May 09, 2007

Random Commuter Observation

There's a little Greek deli outside my metro stop. It used to be called Port of Piraeus. Some time recently, they changed the name to Athens Market.

Piraeus was the port of ancient Athens. A famous double set of long walls was built between the two - a distance of about five miles or so - during the Persian Wars of the mid-5th Century and Piraeus became the critical deep-water harbor for the celebrated Athenian Fleet. During the Peloponnesian War, it was this link with the sea that allowed Athens to carry on as long as it did even though Sparta could invade Attica from the landward side at will and even beseiged the city.

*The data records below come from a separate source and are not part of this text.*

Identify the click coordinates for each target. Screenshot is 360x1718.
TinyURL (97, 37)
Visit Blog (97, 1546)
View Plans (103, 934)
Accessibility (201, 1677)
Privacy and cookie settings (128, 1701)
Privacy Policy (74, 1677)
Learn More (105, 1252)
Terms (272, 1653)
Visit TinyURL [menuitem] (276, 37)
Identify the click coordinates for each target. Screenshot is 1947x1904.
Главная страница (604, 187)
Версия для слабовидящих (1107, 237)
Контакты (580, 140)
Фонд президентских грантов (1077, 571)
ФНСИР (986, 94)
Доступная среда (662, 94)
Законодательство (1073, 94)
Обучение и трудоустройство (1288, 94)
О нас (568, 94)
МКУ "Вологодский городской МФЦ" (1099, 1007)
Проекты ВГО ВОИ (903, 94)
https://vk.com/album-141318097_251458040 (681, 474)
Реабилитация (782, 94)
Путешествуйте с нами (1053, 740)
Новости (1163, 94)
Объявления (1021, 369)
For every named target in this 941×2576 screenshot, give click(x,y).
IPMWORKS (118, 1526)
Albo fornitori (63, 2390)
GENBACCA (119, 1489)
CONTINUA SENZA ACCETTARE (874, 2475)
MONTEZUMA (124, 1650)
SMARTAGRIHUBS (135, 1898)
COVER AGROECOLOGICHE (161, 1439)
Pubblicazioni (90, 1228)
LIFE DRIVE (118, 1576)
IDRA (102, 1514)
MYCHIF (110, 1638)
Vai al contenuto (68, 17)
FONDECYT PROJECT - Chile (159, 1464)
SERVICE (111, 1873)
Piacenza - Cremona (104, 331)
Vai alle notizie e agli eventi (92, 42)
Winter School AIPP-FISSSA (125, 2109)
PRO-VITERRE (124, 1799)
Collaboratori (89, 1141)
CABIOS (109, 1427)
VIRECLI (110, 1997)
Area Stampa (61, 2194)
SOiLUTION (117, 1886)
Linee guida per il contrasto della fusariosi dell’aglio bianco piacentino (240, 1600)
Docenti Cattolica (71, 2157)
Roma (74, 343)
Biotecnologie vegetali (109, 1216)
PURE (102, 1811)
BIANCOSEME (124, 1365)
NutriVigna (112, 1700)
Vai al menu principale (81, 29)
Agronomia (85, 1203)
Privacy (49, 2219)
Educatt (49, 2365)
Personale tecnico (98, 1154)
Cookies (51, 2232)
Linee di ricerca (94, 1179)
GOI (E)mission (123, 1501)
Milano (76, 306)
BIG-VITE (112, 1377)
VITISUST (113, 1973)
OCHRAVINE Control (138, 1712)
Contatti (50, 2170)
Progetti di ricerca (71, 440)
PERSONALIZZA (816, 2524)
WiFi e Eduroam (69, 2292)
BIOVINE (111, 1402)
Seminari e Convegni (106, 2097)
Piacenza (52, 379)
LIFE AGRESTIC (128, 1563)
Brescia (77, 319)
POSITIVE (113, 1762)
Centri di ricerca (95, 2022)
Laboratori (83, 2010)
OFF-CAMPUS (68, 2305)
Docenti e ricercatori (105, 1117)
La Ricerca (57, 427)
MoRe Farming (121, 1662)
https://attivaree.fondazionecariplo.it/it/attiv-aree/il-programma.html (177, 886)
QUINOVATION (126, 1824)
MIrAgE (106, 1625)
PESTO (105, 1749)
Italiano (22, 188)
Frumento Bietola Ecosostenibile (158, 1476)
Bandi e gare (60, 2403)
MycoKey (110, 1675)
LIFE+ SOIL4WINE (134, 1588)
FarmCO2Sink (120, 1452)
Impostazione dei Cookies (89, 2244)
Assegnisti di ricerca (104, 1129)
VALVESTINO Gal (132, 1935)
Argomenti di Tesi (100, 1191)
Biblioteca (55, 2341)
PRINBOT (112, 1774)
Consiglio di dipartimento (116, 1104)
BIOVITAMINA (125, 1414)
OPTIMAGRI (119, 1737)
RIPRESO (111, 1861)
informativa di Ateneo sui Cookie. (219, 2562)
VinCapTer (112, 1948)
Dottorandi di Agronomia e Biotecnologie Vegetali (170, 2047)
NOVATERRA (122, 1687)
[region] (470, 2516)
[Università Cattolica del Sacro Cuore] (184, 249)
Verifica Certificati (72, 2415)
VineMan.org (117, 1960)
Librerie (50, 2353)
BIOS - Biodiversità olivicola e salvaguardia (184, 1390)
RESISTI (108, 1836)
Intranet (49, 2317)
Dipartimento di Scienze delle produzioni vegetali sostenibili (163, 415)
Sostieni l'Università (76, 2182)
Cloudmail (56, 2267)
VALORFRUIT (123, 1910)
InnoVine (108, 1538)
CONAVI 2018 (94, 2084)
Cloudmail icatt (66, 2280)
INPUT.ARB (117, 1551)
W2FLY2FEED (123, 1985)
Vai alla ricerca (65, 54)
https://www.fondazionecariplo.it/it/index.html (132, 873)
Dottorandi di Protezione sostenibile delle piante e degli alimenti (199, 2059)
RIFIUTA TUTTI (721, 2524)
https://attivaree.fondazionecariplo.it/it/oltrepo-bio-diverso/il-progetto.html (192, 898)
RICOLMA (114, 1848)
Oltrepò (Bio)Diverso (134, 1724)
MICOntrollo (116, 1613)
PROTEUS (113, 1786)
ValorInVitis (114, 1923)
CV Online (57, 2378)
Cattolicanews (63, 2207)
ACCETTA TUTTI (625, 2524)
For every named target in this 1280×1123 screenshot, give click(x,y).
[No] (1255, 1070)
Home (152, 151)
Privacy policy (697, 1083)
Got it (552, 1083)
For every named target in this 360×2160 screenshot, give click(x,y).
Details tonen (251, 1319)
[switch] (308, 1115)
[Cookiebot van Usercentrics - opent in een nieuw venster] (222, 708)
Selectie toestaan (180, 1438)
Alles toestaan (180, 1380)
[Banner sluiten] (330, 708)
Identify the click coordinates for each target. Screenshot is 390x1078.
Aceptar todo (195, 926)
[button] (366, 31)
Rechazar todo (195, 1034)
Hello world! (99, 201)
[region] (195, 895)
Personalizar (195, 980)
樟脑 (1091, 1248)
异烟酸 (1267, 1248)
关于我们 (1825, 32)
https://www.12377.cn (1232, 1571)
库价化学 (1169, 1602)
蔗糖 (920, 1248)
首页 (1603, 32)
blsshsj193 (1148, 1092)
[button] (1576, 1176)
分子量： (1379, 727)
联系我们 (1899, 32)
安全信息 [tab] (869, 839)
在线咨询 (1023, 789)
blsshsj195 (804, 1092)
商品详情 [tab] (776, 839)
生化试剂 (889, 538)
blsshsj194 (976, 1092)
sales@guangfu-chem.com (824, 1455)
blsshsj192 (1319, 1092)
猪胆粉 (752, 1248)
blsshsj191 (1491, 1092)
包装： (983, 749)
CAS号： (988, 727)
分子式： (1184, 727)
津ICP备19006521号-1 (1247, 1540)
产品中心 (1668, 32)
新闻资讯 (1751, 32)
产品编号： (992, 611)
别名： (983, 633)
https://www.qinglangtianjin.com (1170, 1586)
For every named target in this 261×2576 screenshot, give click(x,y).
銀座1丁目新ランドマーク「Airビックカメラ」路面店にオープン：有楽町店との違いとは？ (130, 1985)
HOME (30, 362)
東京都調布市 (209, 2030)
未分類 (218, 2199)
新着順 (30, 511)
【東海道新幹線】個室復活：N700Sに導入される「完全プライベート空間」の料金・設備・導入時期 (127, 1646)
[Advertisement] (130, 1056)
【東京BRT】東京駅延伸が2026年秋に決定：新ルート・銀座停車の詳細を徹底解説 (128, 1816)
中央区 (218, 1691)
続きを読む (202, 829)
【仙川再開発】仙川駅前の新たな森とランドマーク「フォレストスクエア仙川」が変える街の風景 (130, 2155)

I think the name change at the deli is a shame. "Port of Piraeus" harkens back to classical times (the port eventually was destroyed by the Romans when they took control in the 1st Century B.C. and never recovered) and for me has a real romance to it. One thinks of Herodotus and Thucydides, of Themistocles and Pericles and the wiping out of Xerxes' navy at the Battle of Salamis. Athens, on the other hand, while certainly having a classical air, also has several millenia of more modern mish-mashed history to dilute it. It just really isn't the same thing.

Oh, well.

Posted by Robert at May 9, 2007 09:29 AM | TrackBack
Comments

um, clearly the best name for a deli is the Battle of Salamis!

Posted by: Sarah at May 10, 2007 12:04 PM

Oooooh...

Stwike her, Centuwion! And thwow her to the gwound!